Der Schiffbruch des Luxusdampfers Costa Concordia vor der Insel Giglio und das groteske Versagen ihres Kapitäns – ein moderner Schiffbruch 100 Jahre nach dem Untergang der Titanic, aber die Rettungsboote funktionieren immer noch nicht – wirft auf die Metapher von Hans Blumenberg ein grelles Licht.
Prof. Dr. Ulrike Sprenger, Romanistin an der Universität Konstanz berichtet.

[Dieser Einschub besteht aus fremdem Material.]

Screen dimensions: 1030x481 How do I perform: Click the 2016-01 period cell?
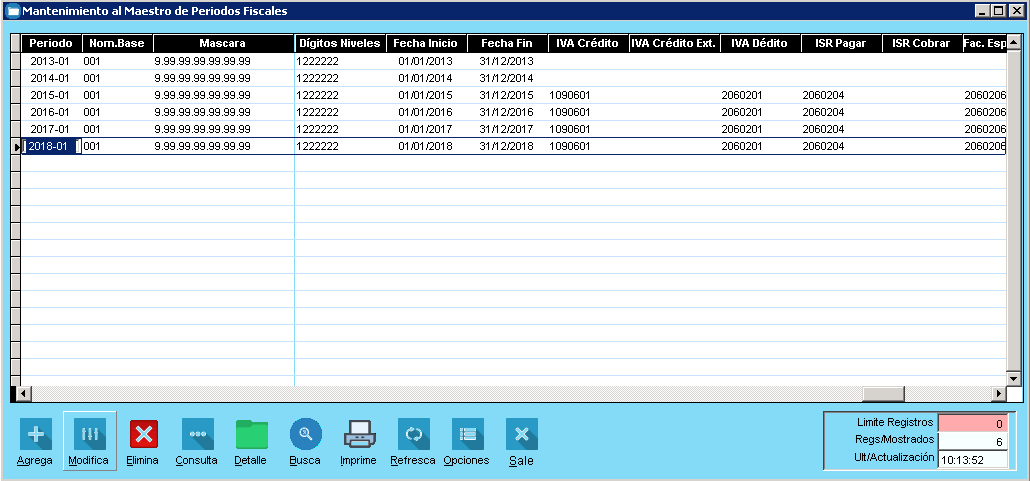click(50, 112)
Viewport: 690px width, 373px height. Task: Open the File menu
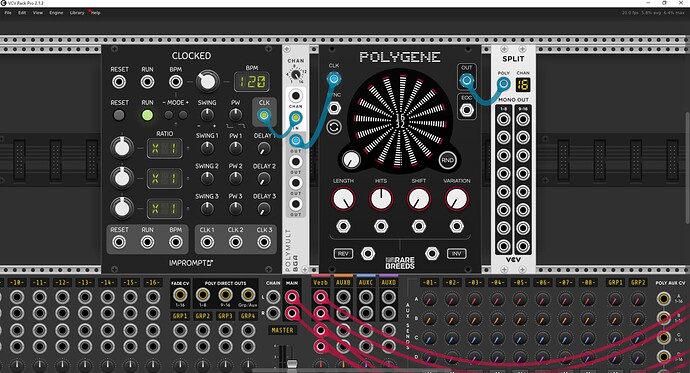(8, 13)
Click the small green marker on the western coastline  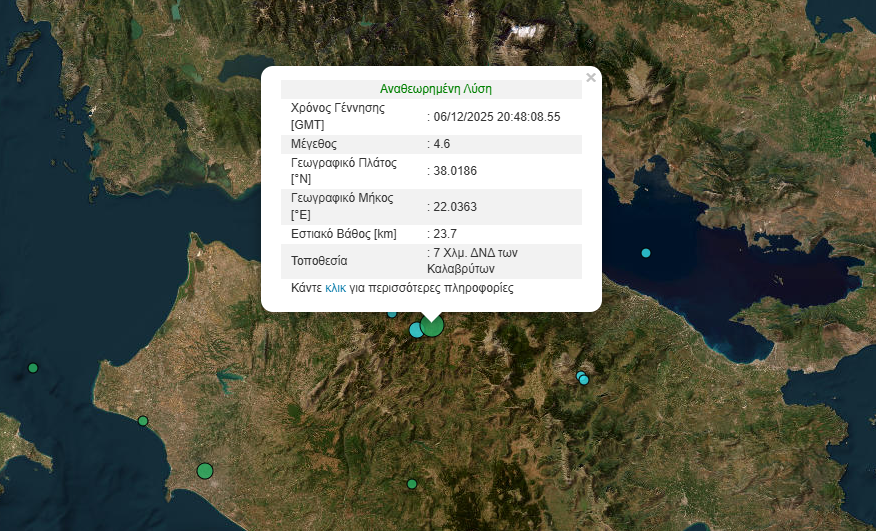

► Schiffbruch der „Deutschland“
Während des Kirchenkampfes, den Bismarcks Preußen gegen den Katholizismus führten, wurden Nonnen zur Auswanderung veranlasst. Auf dem Segelschiff „Deutschland“ fuhren sie im Wintersturm nach England, um das Anschlußschiff in die U.S.A. zu erreichen. Das Schiff strandete auf einer Sandbank in der Themsemündung. Die Nonnen ertranken.
Der geniale englische Dichter Gerald Manley Hopkins, ein Jesuit, widmete dem Tod der Nonnen auf dem Schiff namens „Deutschland“ eine berühmt gewordene Ballade. Sie gehört zu den ersten Werken des Expressionismus. Sie schildert die Auseinandersetzung einer der Nonnen, die, an den Mast geklammert, mit den Elementen hadert und sich am Ende Gott anvertraut.
Der Benediktinerprior Pater Dr. Michael Wernicke berichtet über den Schiffbruch der Nonnen, die Ballade und die theologische Bedeutung von Schiffbrüchen in der Heiligen Schrift.


► Untergang der Titanic
In einer Werft in Belfast wurde vor 100 Jahren der Unglücksdampfer TITANIC gebaut. Zum Jahrestag, an dem das Schiff im Nordatlantik auf den eisigen Meeresgrund sank, las der Essayist und Dichter Hans Magnus Enzensberger auf einer Barkasse im Hafen von Belfast aus seinem Epos „Der Untergang der Titanic“, bestehend aus 33 Gesängen, die der Dichter provokativ „eine Komödie“ nennt.
Begegnung mit H.M. Enzensberger und seinem Werk als Beitrag zur Jahrhundertchronik 1912-2012.


► Schiffsuntergang mit Mann und Maus!
Im Jahr 1848 wird in Deutschland die bürgerliche Revolution niedergeschlagen. Zu Schiff verlassen Barrikadenkämpfer, schlesische Weber, Huren, Theoretiker und Geistliche Europa. Sie wollen in Amerika ein neues Leben beginnen.
Der Kapitän des Auswandererschiffes hat anstelle von Nahrungsmitteln und Wasser Rumfässer und Waffen geladen. In der Not proben Auswanderer und Schiffsbesatzung den Aufstand. Nach dem Untergang des Schiffes finden sich alle auf einem Floß wieder. Sie hoffen auf Rettung.
Frank Castorf, der schon Friedrich von Gagerns Erfolgsstück MARTERPFAHL inszenierte, führt die Regie dieses Dramas von mehr als 4 Stunden Dauer. Mit Max Hopp, Anna Ratte-Polle, Volker Spengler, Silvia Rieger. Mit viel Musik.
Ein Schiffsuntergang mit Mann und Maus ähnlich dem, der sich mit der TITANIC wiederholte.